- _Exercise description_: The word "screenshot" occurs in some of the lines below; copy each of those lines.
:: Data listing
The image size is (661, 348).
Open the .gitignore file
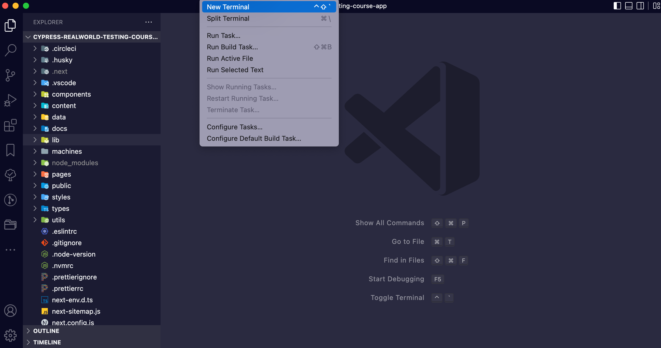click(67, 243)
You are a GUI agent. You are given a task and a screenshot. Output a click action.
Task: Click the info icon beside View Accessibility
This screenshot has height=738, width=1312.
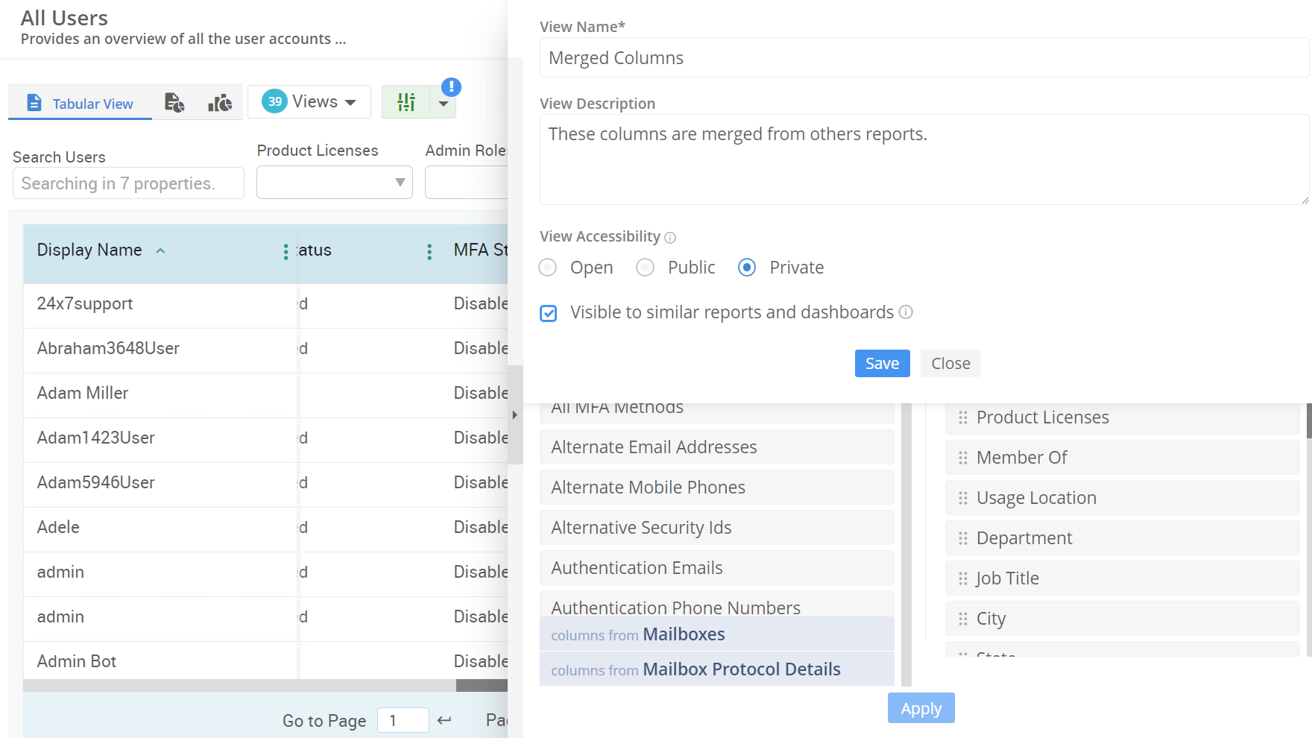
::::
- _Response area_:
You are a GUI agent. You are given a task and a screenshot. Output a click action.
This screenshot has height=738, width=1312.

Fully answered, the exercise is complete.